Although it seems as if the automotive industry is preparing for a seismic shift, a new study from the Center for Automotive Research (CAR) predicts it will be decades before electrification and self-driving cars become widespread.
The raw numbers speak for themselves. The study predicts Level 4 and Level 5 self-driving cars will only make up 4 percent of new vehicles by 2030, though its prediction rises to 55 percent of new-vehicle sales by 2040. Still, almost half of new cars will not drive themselves, per the research.
And on the electrification front, only 8 percent of new-car sales will feature battery-electric and alternative propulsion systems by 2030.
The study also looked to explain the mass investments in mobility, electrification and self-driving technology. In order for automakers to carve out a stake for the future, they must invest now. It’s precisely what we’re seeing from nearly every automaker, including General Motors.
Even if the effects aren’t widespread for three decades, automakers must lay the foundation for changing times today.
“While the technology to electrify and automate vehicles will take decades to proliferate, automakers and suppliers must invest now to have a stake in the future of the transformed automotive industry,” Carla Bailo, CEO of CAR, said.
Additionally, the study also predicted that automakers will begin to slow investments in alternative propulsion and autonomy, especially if the new-car market begins to slow and sales continue to plateau or even drop.
“Will the auto industry continue to spend at the current pace through a downturn in the business cycle? If recent history is any guide, they will not — at least not at the current speed and scale of investment,” Bailo added.

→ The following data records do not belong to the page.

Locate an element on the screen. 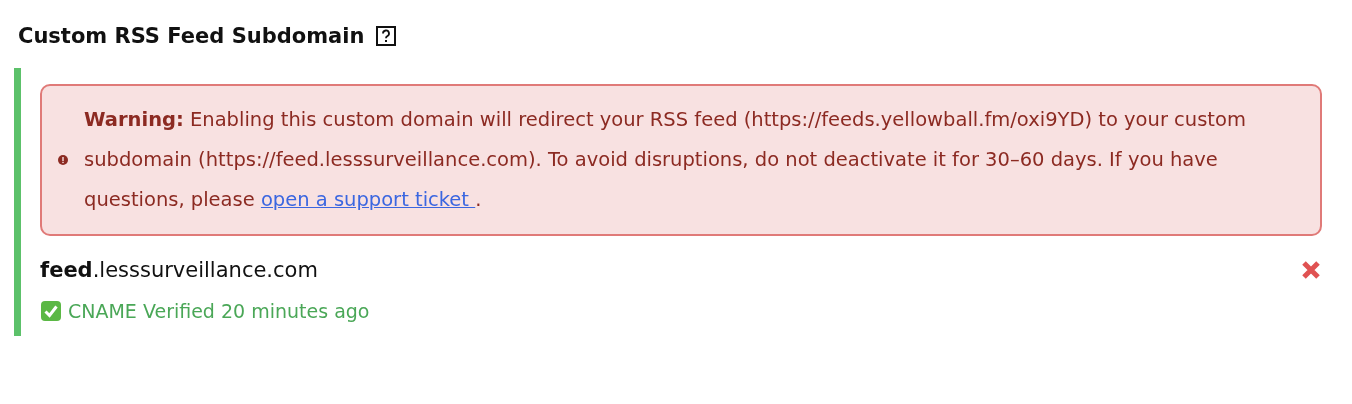  domain-name: feed.lesssurveillance.com is located at coordinates (179, 270).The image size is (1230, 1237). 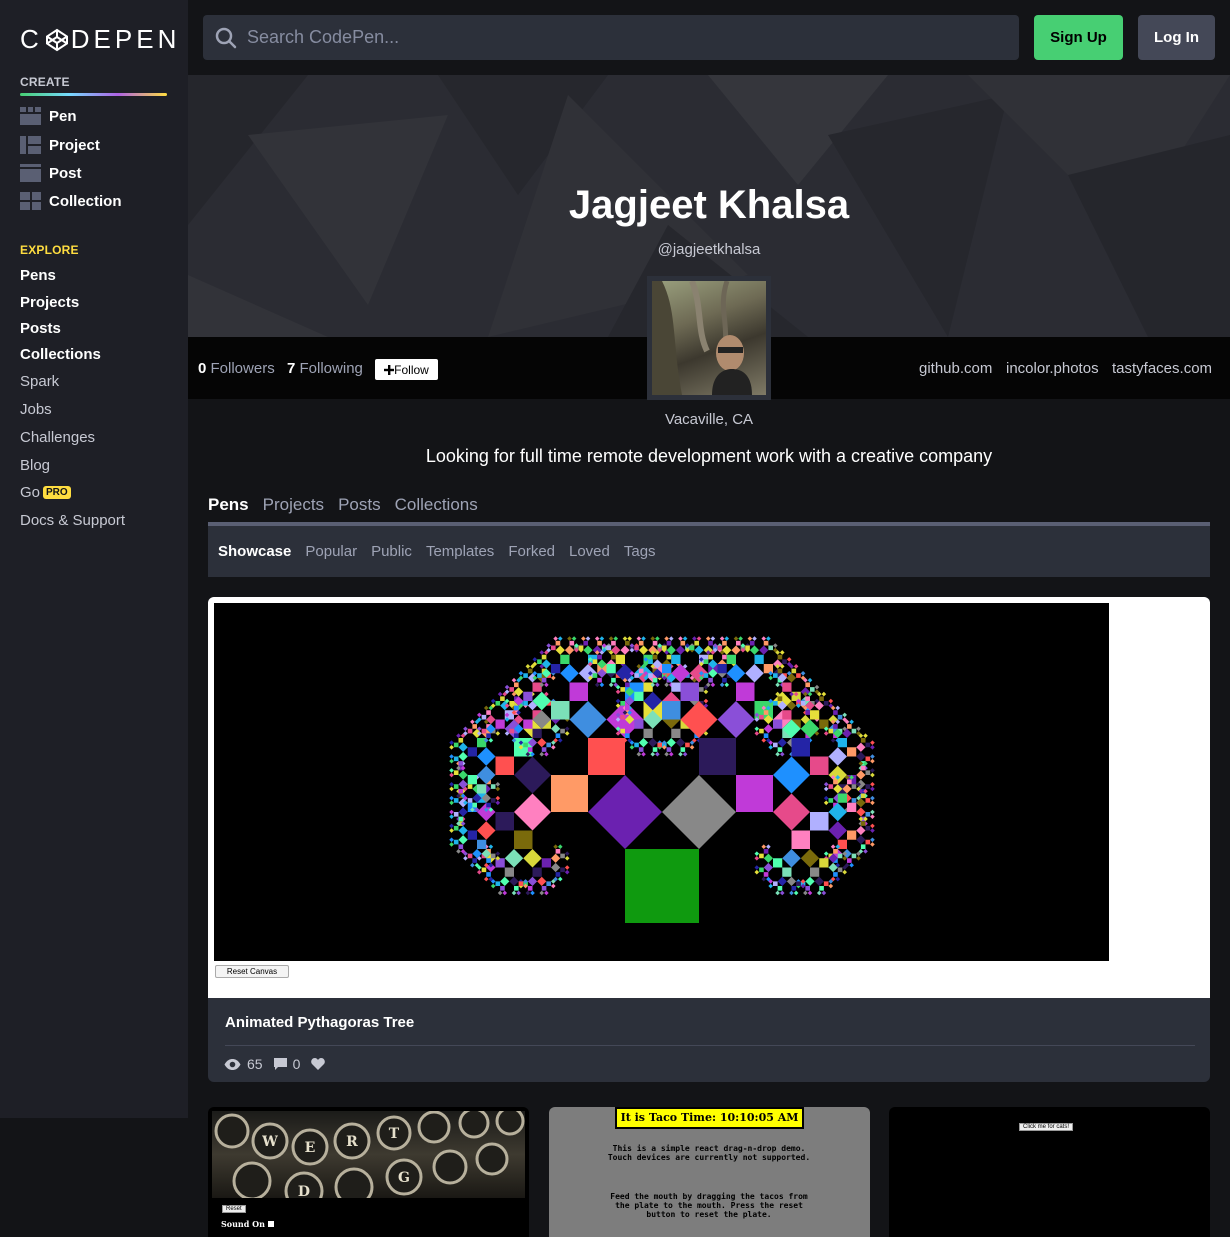 I want to click on sound-toggle: Sound On, so click(x=248, y=1224).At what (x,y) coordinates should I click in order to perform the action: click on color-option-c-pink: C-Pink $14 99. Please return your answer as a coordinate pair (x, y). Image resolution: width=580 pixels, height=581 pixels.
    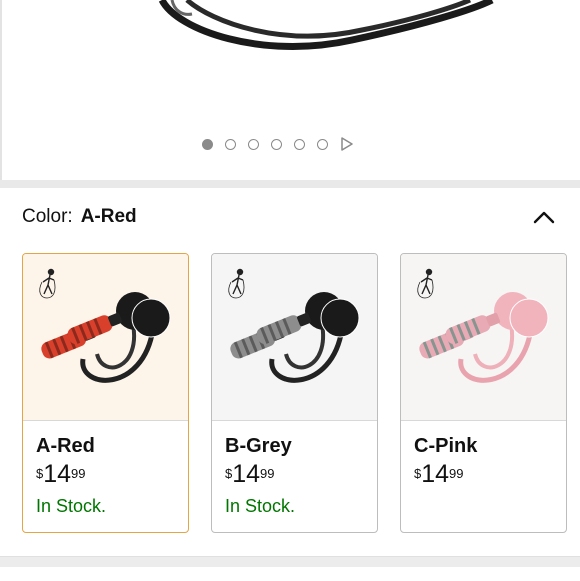
    Looking at the image, I should click on (484, 393). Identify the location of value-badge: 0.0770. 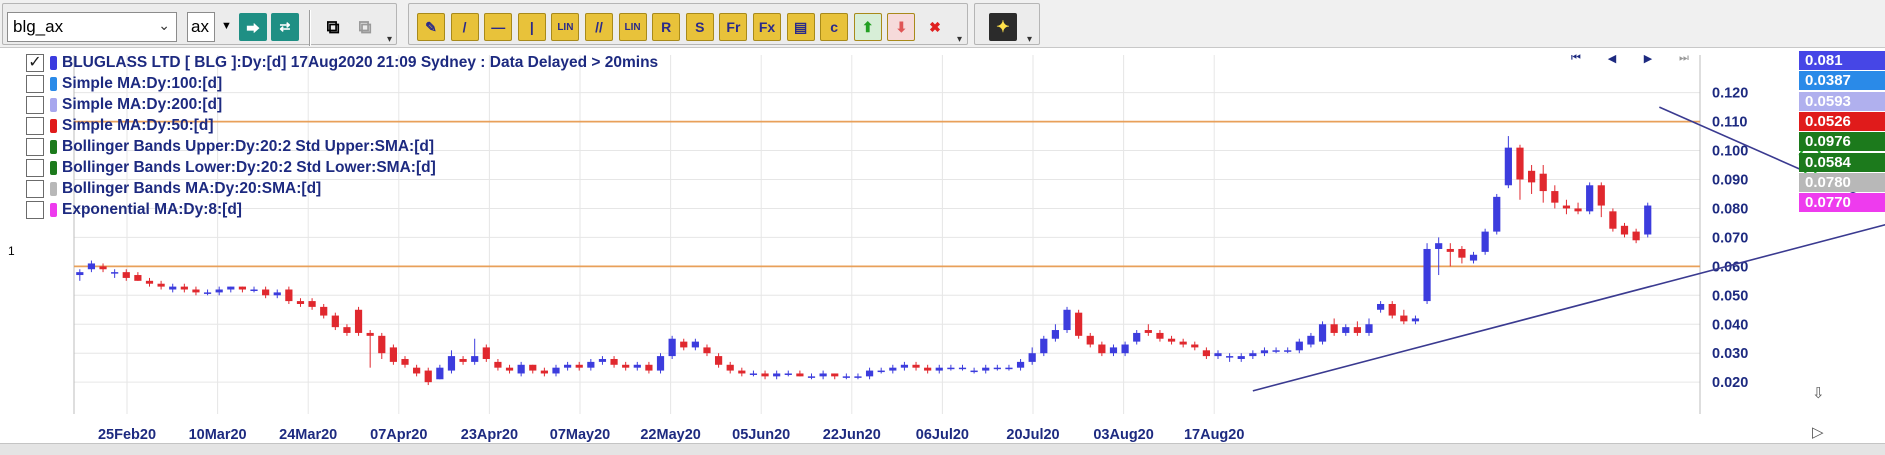
(1842, 203).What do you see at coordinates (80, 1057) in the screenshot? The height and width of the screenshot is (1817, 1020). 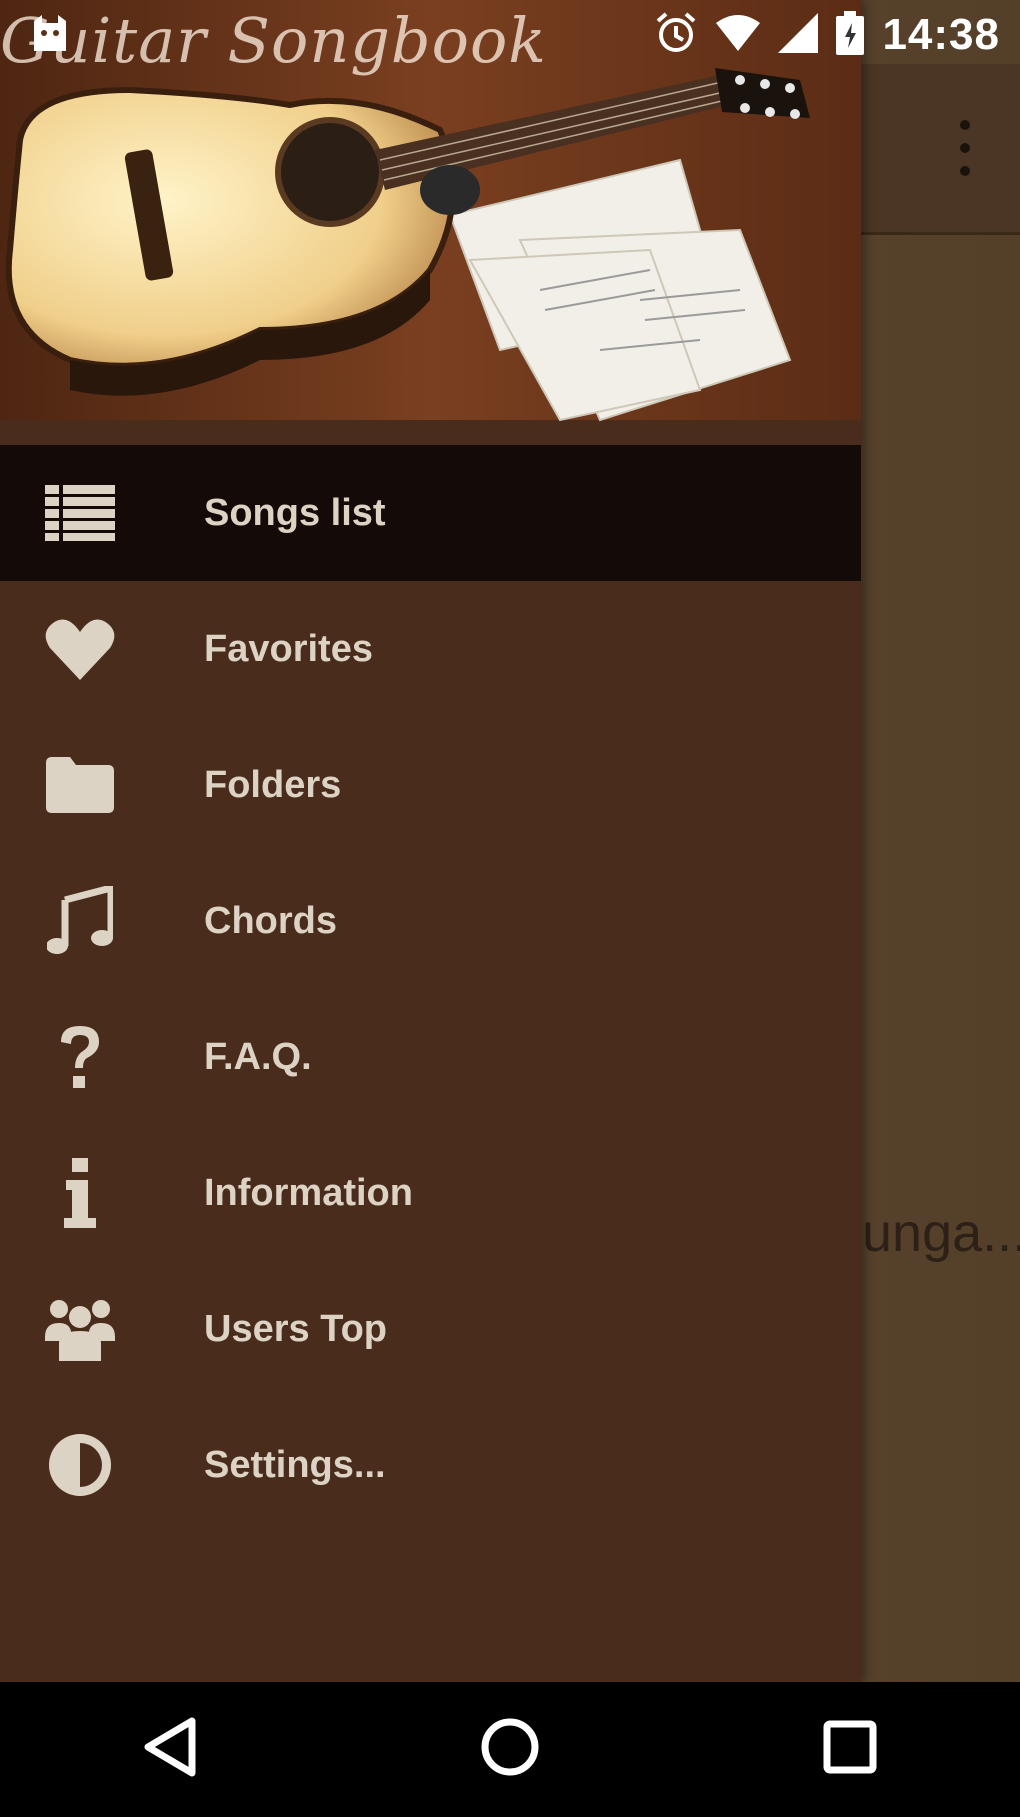 I see `question-icon` at bounding box center [80, 1057].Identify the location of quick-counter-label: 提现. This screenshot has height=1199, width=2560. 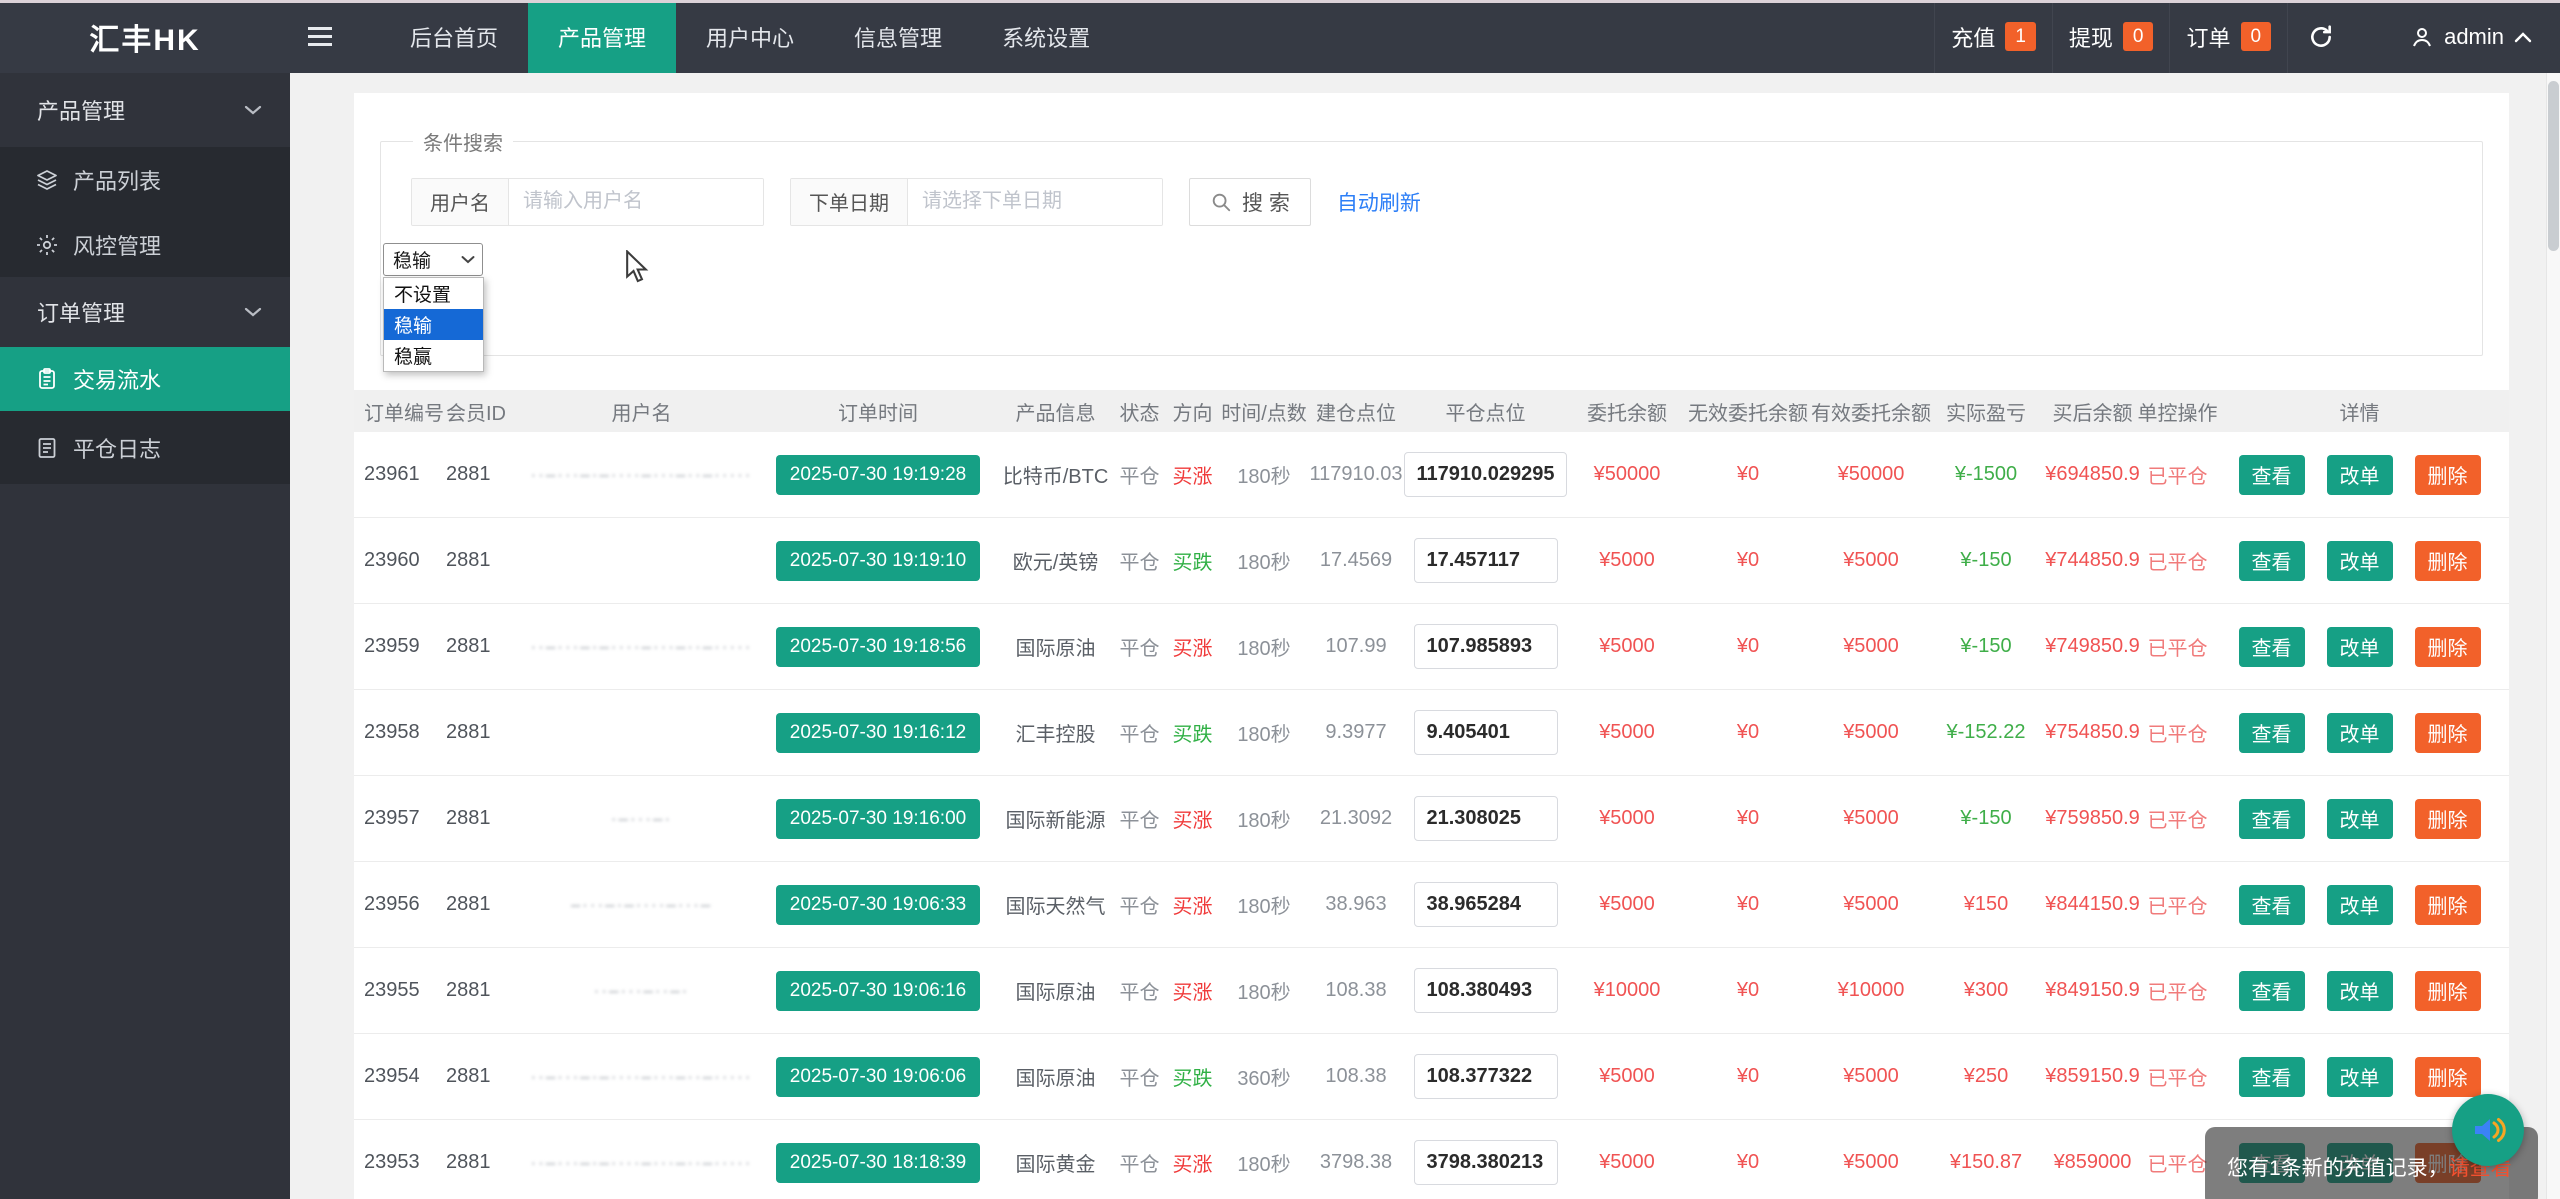
(2090, 38).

As for the staple internal-combustion engine, it’s not going away anytime soon. At least not in the U.S.
The study’s survey results show 18 percent of Americans prefer electrified powertrains over gasoline engines. It’s a stark contrast to Chinese respondents, in which 56 percent preferred electrified powertrains to gasoline engines.
And on the ride-sharing front, many Americans don’t consider it a viable alternative to personal vehicle ownership, or even an alternative to public transportation such as buses or subways.
The future may seem more distant than we once thought, and even then, emerging technologies still need to find acceptance. Granted, these are predictions and don’t account for all unforeseen happenings.